### Task requirements
Return all of the data verbatim, dropping any picture.

### Records supplied
- - -

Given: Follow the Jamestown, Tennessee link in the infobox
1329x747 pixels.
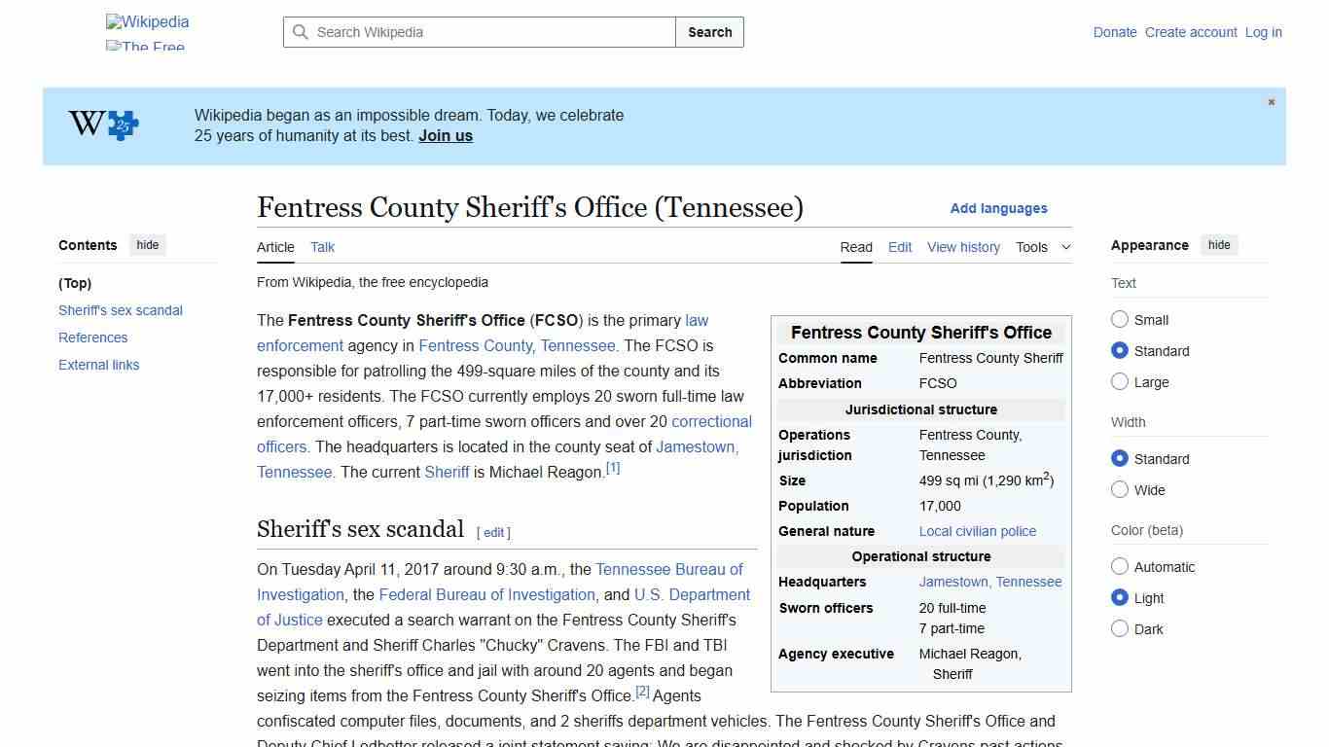Looking at the screenshot, I should pos(989,582).
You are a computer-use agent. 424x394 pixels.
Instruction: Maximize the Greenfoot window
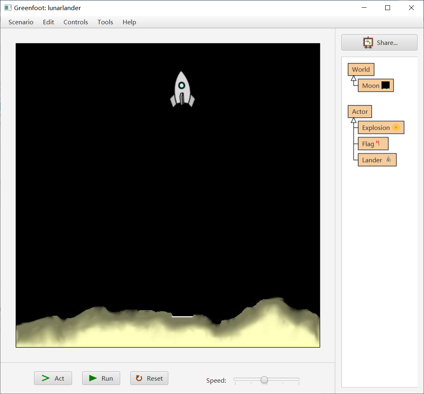pos(388,8)
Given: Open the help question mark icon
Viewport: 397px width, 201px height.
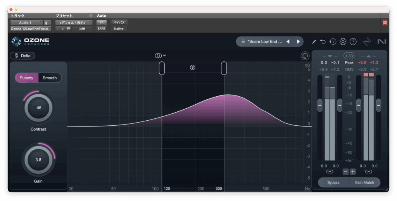Looking at the screenshot, I should (x=353, y=42).
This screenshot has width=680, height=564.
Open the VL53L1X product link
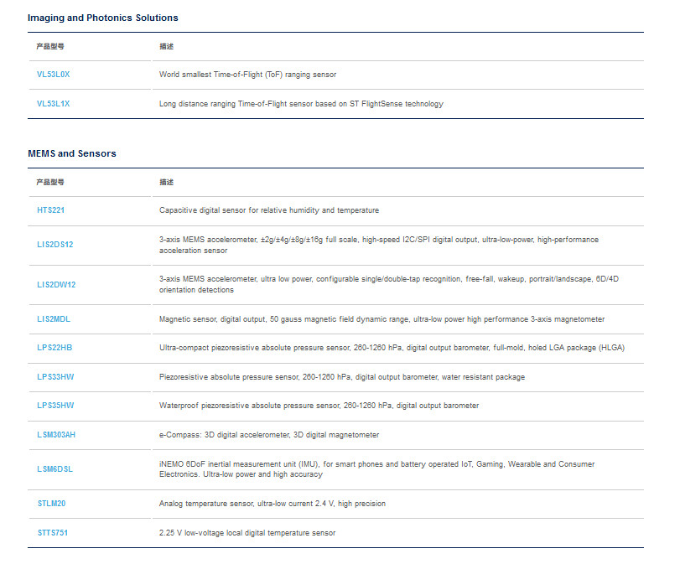[53, 104]
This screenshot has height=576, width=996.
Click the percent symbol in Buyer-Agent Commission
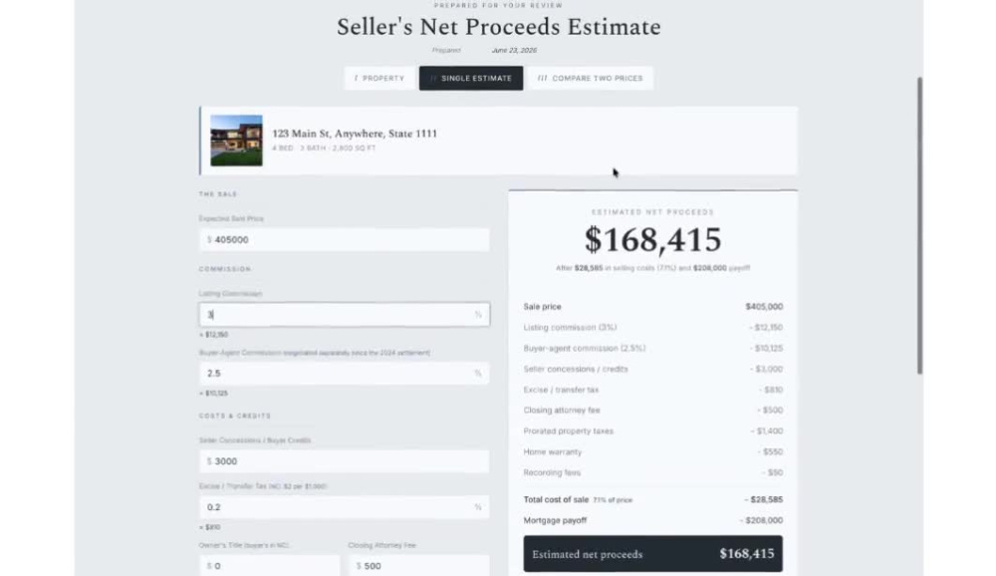[x=478, y=373]
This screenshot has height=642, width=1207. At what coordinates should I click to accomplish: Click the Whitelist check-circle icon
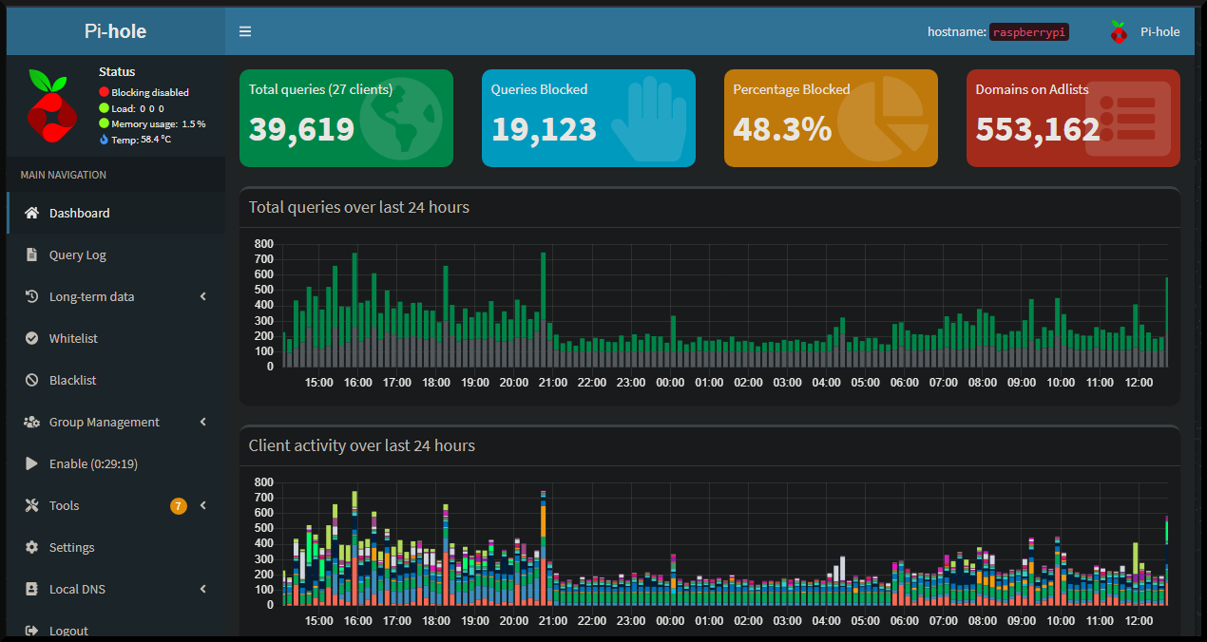point(31,338)
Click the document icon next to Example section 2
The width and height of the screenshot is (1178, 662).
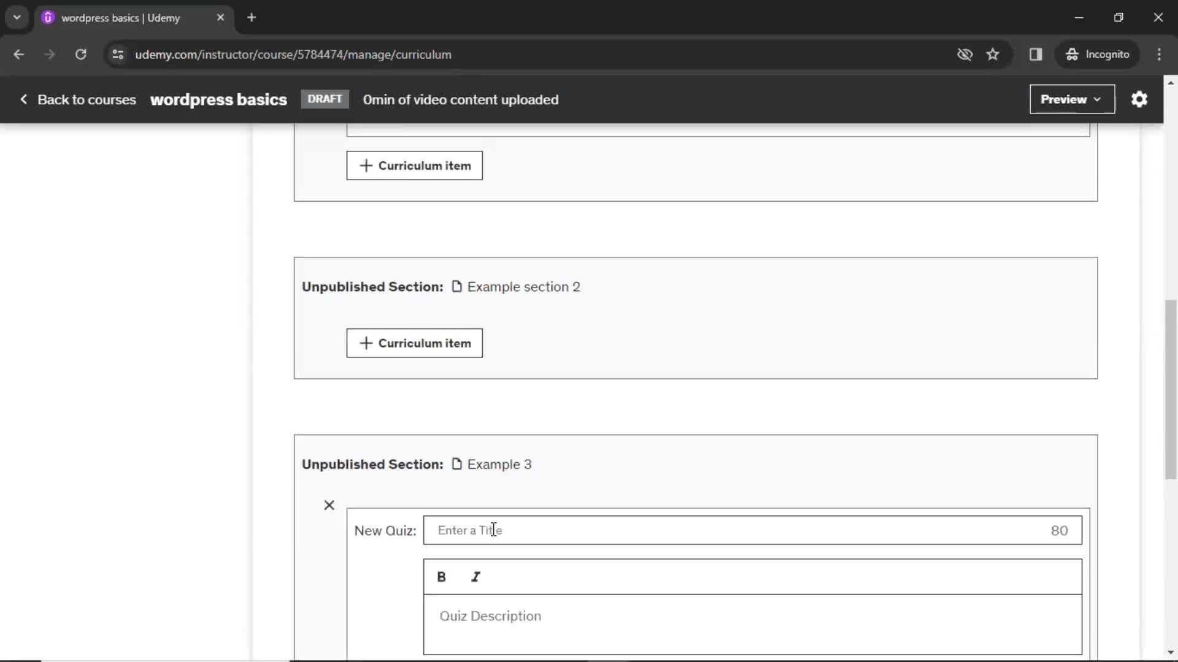(x=456, y=286)
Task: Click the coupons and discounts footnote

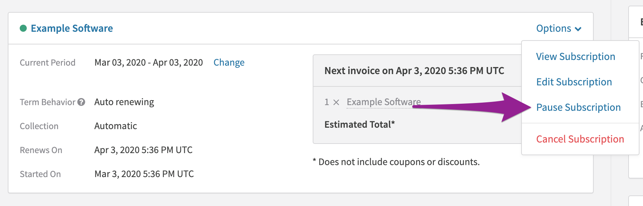Action: coord(396,162)
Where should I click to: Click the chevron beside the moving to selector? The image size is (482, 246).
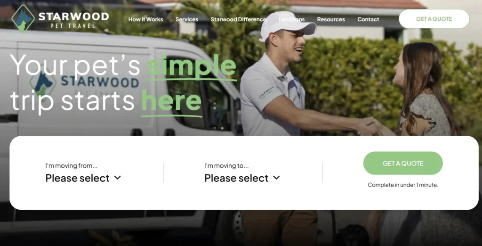[x=277, y=178]
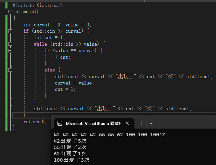Click the main function name
This screenshot has height=165, width=216.
tap(28, 12)
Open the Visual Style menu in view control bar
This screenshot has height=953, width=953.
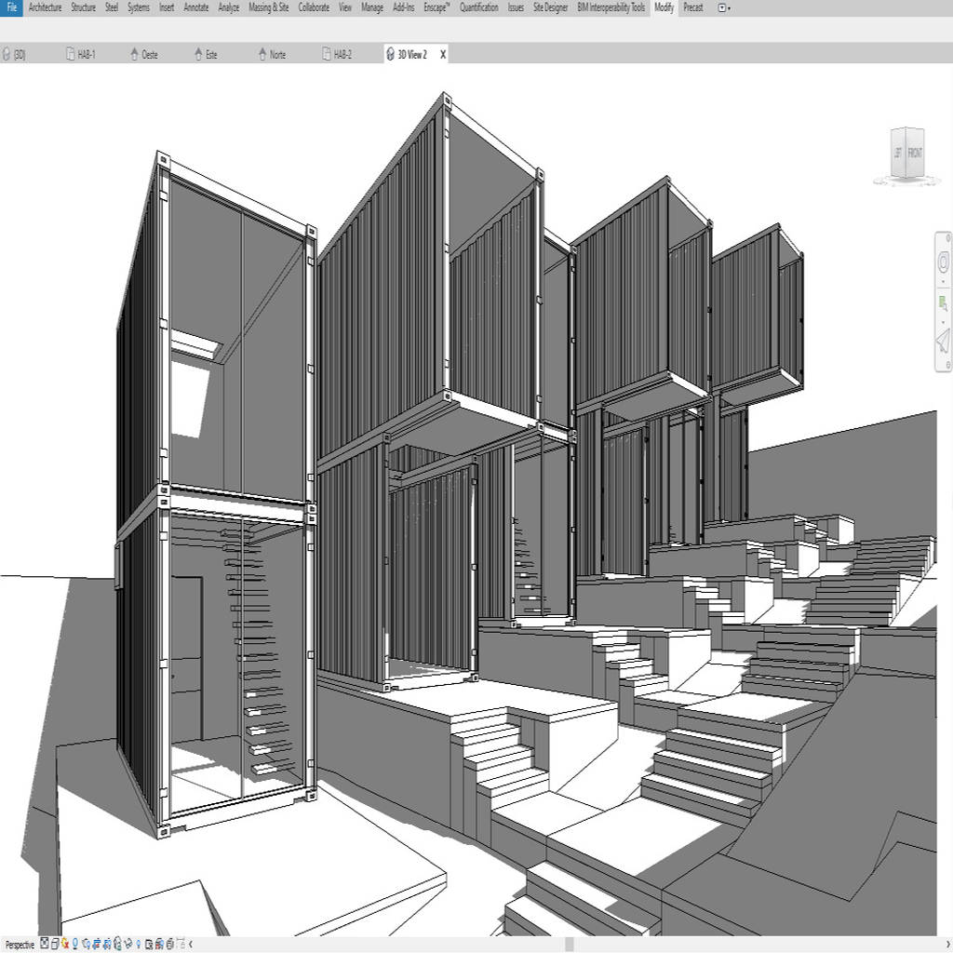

- - -

### Output of the task
Given: Follow the Jamestown, Tennessee link in the infobox
1329x747 pixels.
Looking at the screenshot, I should pos(989,582).
You are a computer-use agent. 424x394 pixels.
Instruction: Maximize the Greenfoot window
pos(388,8)
Given: Open the help question mark icon
Viewport: 397px width, 201px height.
Looking at the screenshot, I should (x=353, y=42).
This screenshot has width=680, height=564.
Open the VL53L1X product link
[53, 104]
This screenshot has height=576, width=996.
Click the percent symbol in Buyer-Agent Commission
[x=478, y=373]
This screenshot has height=642, width=1207. At what coordinates should I click to accomplish: Click the Whitelist check-circle icon
point(31,338)
Click the document icon next to Example section 2
The width and height of the screenshot is (1178, 662).
(x=456, y=286)
Task: Click the coupons and discounts footnote

Action: coord(396,162)
Where should I click to: Click the chevron beside the moving to selector? The image size is (482, 246).
[x=277, y=178]
Click the main function name
This screenshot has height=165, width=216.
tap(28, 12)
Open the Visual Style menu in view control bar
This screenshot has height=953, width=953.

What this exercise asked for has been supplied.